Theoretical and Computational Studies of the Lateral Phases on a Multicomponent Lipid-Bilayer Surface

Abstract

The lipid-bilayer membrane is the fundamental structure of a cell plasma membrane and has been largely studied by biophysical experiments, theoretical modeling and computer simulations. Two major aspects of lipid bilayer morphologies are studied, namely lateral phase separation and pattern formation (spatial organization of lipid molecules), and shape change or deformation of the membrane (undulation of the surface). In this dissertation, I apply theoretical modeling, analytical and numerical computation as well as molecular simulation to study the lateral phases on the surface of a multicomponent lipid bilayer, which is able to stay in a homogeneous state, phase separate, or transform into heterogeneous states including modulated phases and microemulsions. The focal point is a lipid-bilayer vesicle of finite size and spherical topology. I calculate phase diagrams which reveal the effects of intrinsic finite sizes of vesicles on their surface pattern and lateral phase generation. I also calculate the structure factor of vesicles, which is measured by scattering signals, and theoretically develop an approximate model-independent interconversion between the three-dimensional signal and the two-dimensional structure factor of planar membranes, and I also stress the finite size effect in this relation. It is also observed that the lipid domain formation is coupled with membrane curvature distribution on the surface.
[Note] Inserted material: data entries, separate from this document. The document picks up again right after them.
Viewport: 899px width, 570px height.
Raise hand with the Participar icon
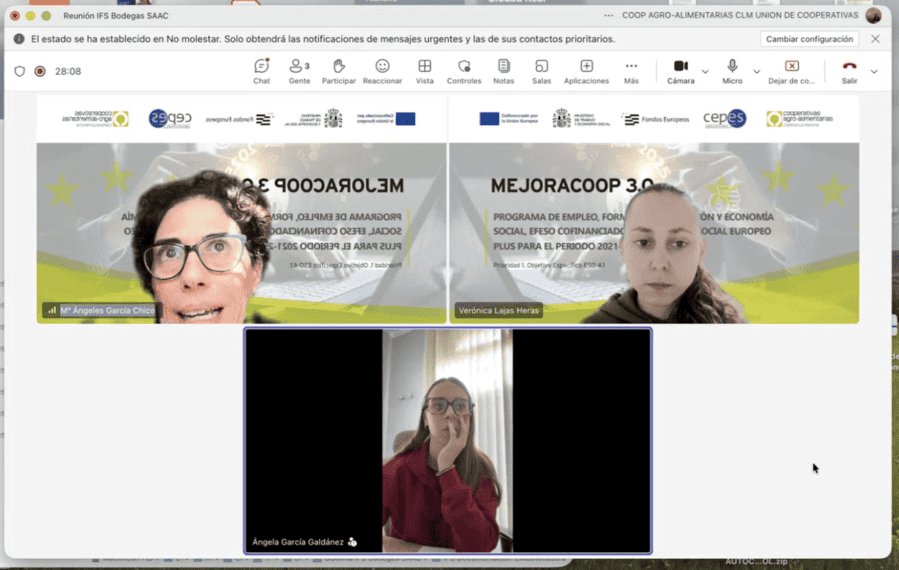339,71
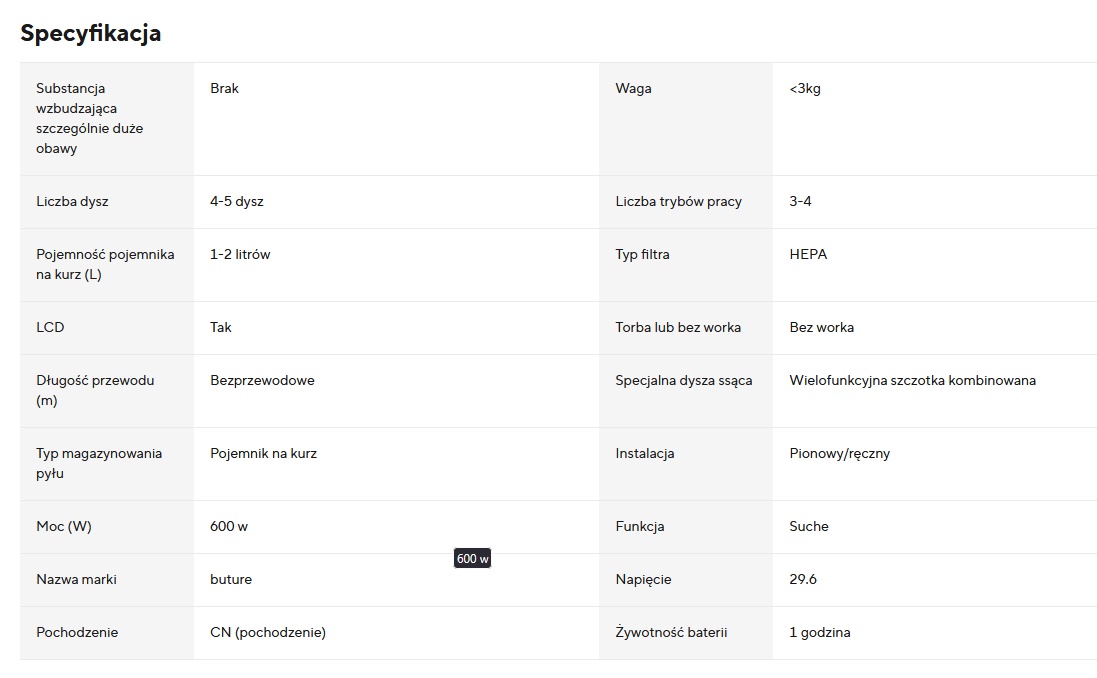The image size is (1097, 678).
Task: Click the 29.6 voltage value
Action: click(803, 579)
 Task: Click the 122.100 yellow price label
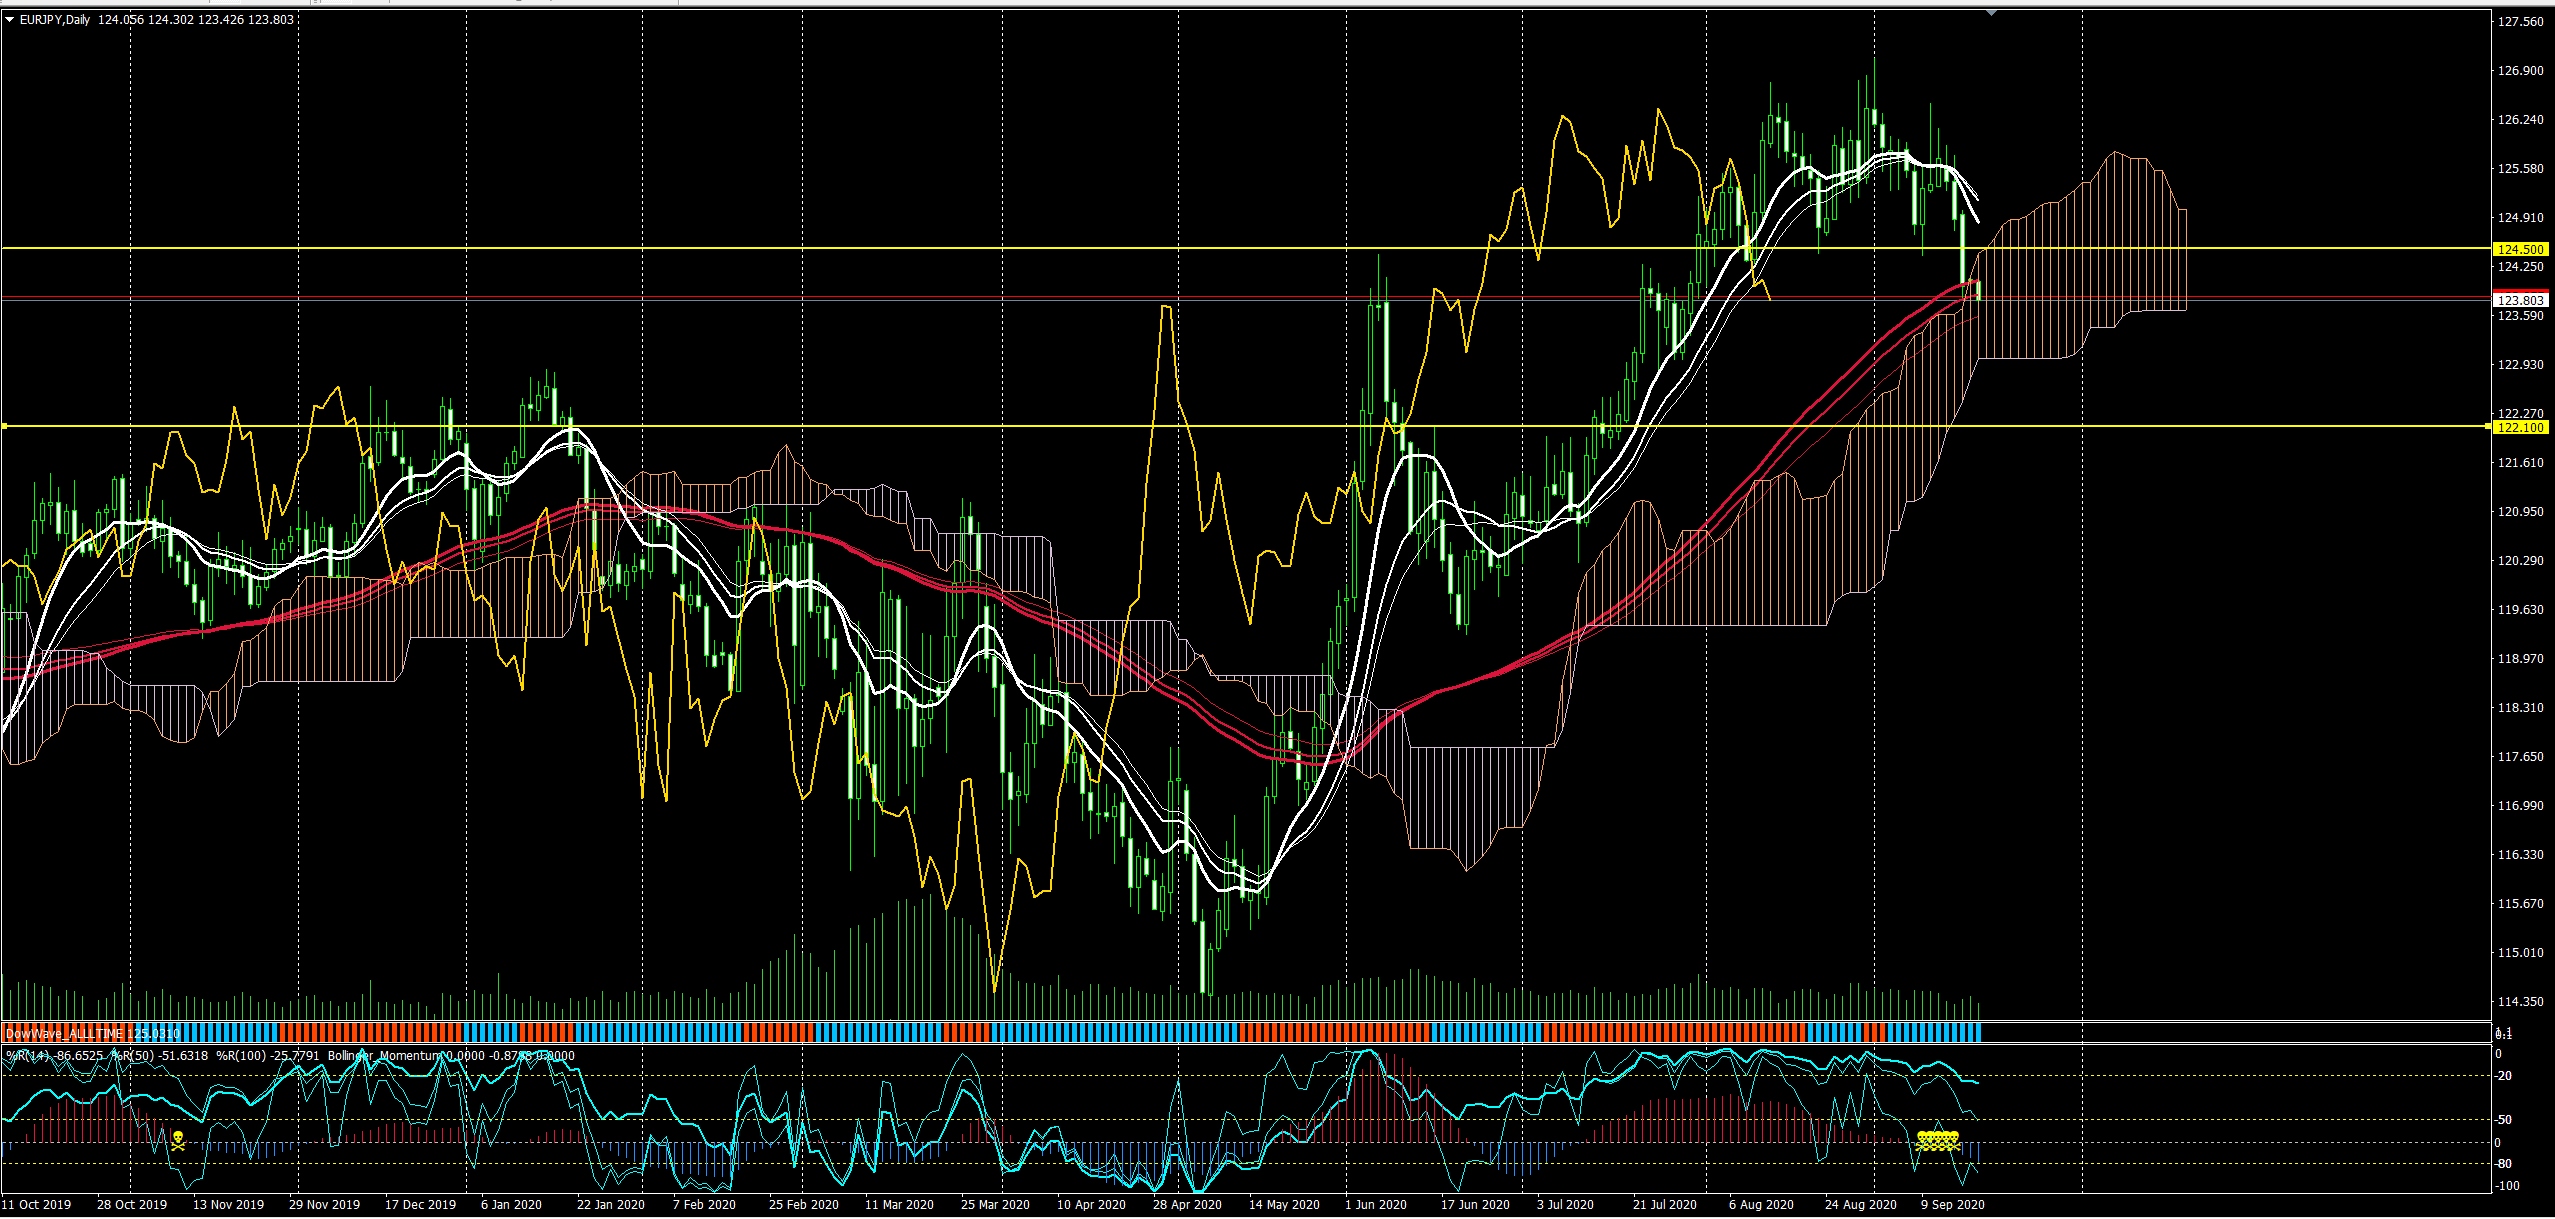2519,427
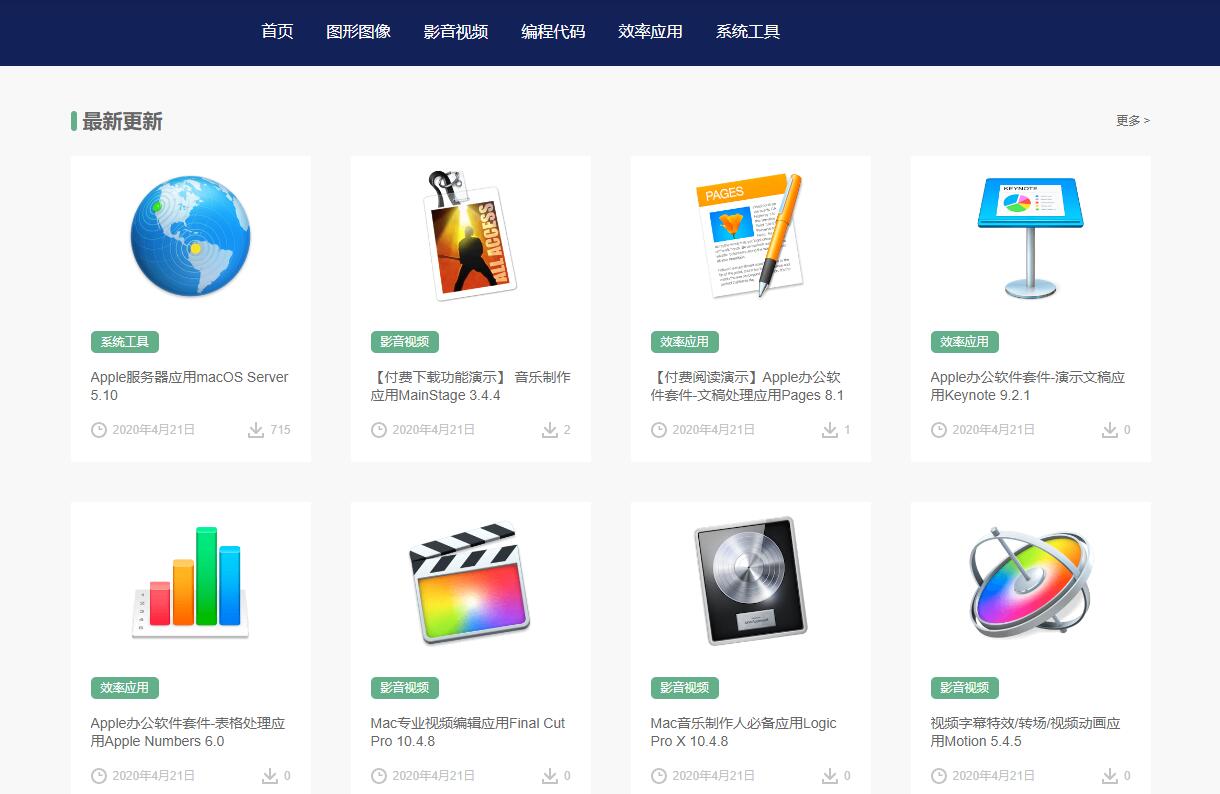1220x794 pixels.
Task: Switch to 影音视频 in the navigation bar
Action: pyautogui.click(x=455, y=31)
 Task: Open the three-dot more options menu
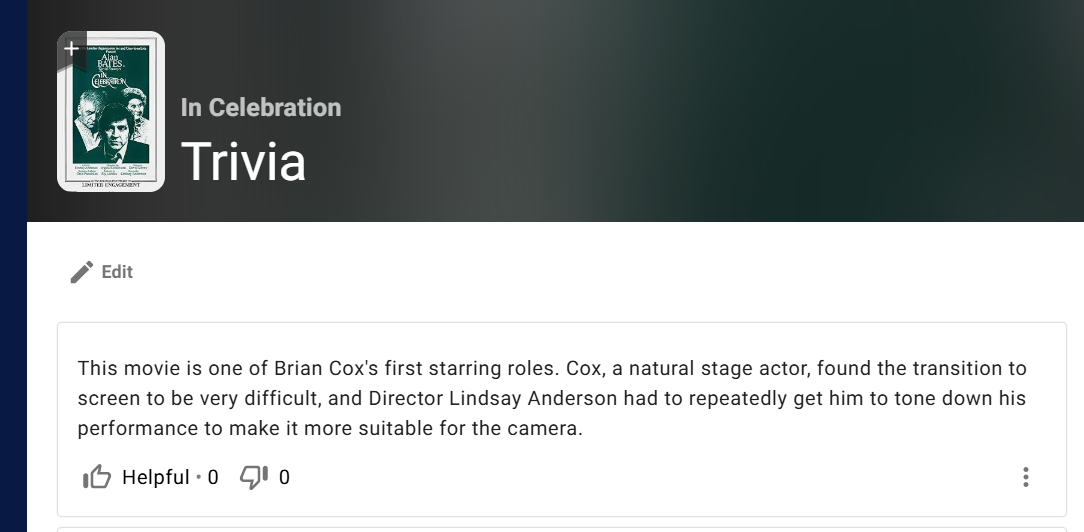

I apply the coupling through domain bending properties, and create phase diagrams in which changing membrane mechanical properties can vary the lateral phases on a vesicle surface. In addition to the aforementioned continuum modeling, I also utilize coarse-grained molecular dynamics simulation to explore the phase behavior of asymmetric lipid bilayers consisting of a phase-separating leaflet and a homogeneous leaflet, in which the former would induce a tendency of phase separation in the latter. The molecular simulation, which keeps a record of each lipid molecule, could be a more biologically relevant model of plasma membranes.